A hands-on video series where we implement the Polish language model Bielik 1.5B from scratch using custom GPU kernels written in Triton. Every component - from matrix multiplication to text generation - is built step by step, optimized, and benchmarked against PyTorch.
Model: Bielik-1.5B-v3.0-Instruct (1.6B parameters, Polish)
| # | Episode | Key Result | Doc |
|---|---|---|---|
| 01 | Introduction - Bielik Architecture and Triton | Architecture overview, GQA, SwiGLU, why Triton | link |
| 02 | Matmul - Heart of the Transformer | Tiled matmul with Tensor Cores, matching PyTorch perf | link |
| 03 | Fused kernels - RMSNorm & Softmax | Fused single-pass RMSNorm and Softmax with causal mask | link |
| 04 | RoPE | RoPE - Rotary Position Embedding | link |
| 05 | Flash Attention v2 | Flash Attention | link |
| 06 | SwiGLU FFN | SwiGLU Feed Forward Network | link |
- How transformers work at the GPU instruction level
- Writing high-performance Triton kernels from scratch
- Tiling, Tensor Cores, kernel fusion, auto-tuning
- Python and basic ML/neural network knowledge
- General idea of how transformers work (helpful but not required)
- An NVIDIA GPU with CUDA support
embers/
├── kernels/ # Triton GPU kernels
│ ├── matmul/ # Matrix multiplication variants
├── benchmarks/ # Performance benchmarks
│ ├── matmul/ # Bechmarks for matmul kernels
└── docs/ # Episodes docs
# Clone the repository
git clone https://github.com/qooba/bielik-anatomy-triton
cd bielik-anatomy-triton
# Install dependencies
pip install -r requirements.txt

◆ **Task instructions**:
a: Reproduce the passage of the Bielik Triton series description starting at "Model: Bielik-1.5B-v3.0-Instruct (1.6B" and ending at "but not required)".
b: In the Bielik Triton series description, what key result is listed for the episode on fused kernels?

◆ **Dataset records**:
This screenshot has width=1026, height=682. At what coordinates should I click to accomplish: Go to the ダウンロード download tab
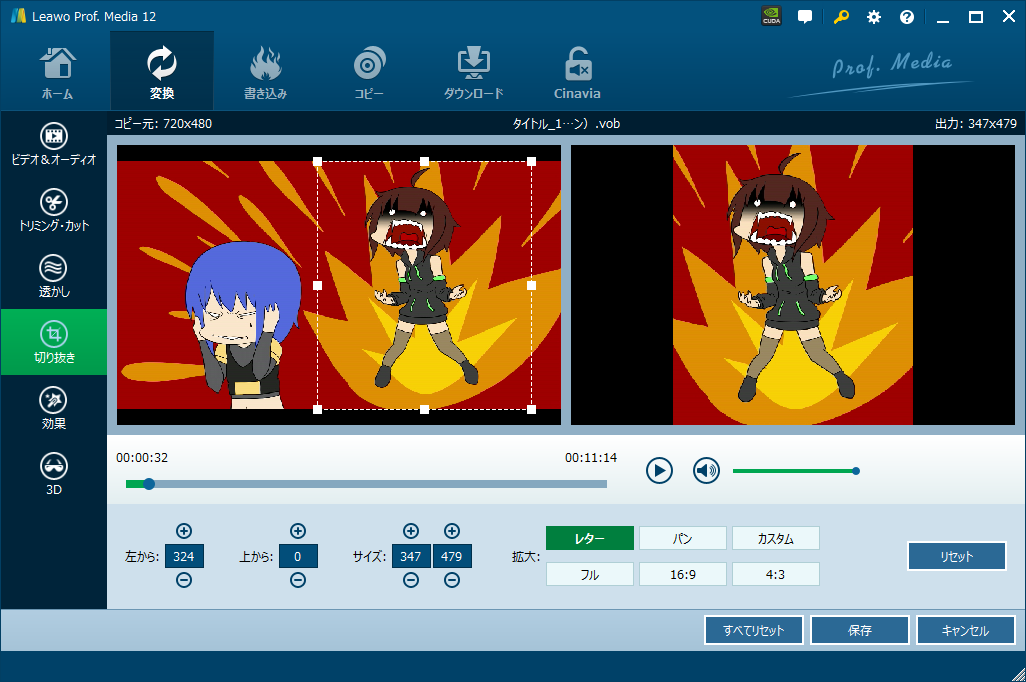click(x=473, y=72)
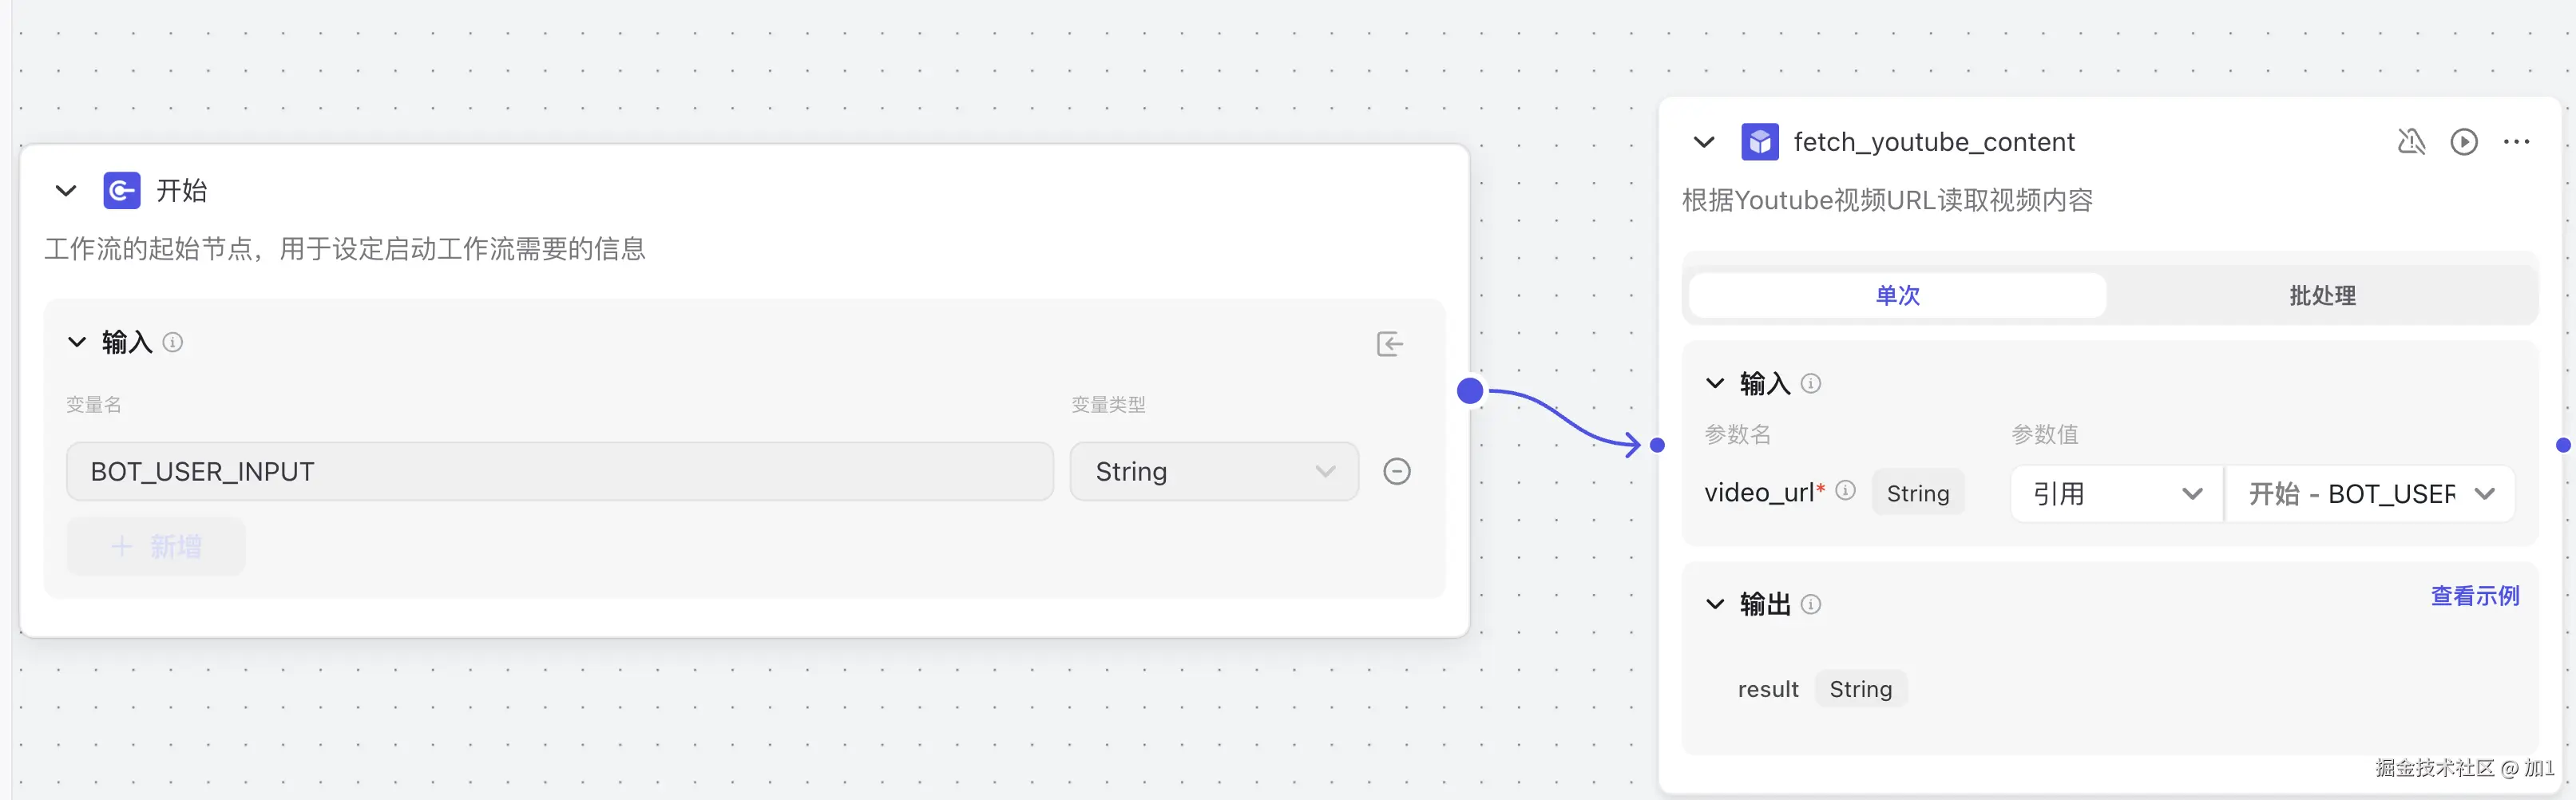Click the Start node blue icon
Viewport: 2576px width, 800px height.
point(122,190)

◆ **Task results**:
a:
Model: Bielik-1.5B-v3.0-Instruct (1.6B parameters, Polish)
| # | Episode | Key Result | Doc |
|---|---|---|---|
| 01 | Introduction - Bielik Architecture and Triton | Architecture overview, GQA, SwiGLU, why Triton | link |
| 02 | Matmul - Heart of the Transformer | Tiled matmul with Tensor Cores, matching PyTorch perf | link |
| 03 | Fused kernels - RMSNorm & Softmax | Fused single-pass RMSNorm and Softmax with causal mask | link |
| 04 | RoPE | RoPE - Rotary Position Embedding | link |
| 05 | Flash Attention v2 | Flash Attention | link |
| 06 | SwiGLU FFN | SwiGLU Feed Forward Network | link |
- How transformers work at the GPU instruction level
- Writing high-performance Triton kernels from scratch
- Tiling, Tensor Cores, kernel fusion, auto-tuning
- Python and basic ML/neural network knowledge
- General idea of how transformers work (helpful but not required)

b: Fused single-pass RMSNorm and Softmax with causal mask.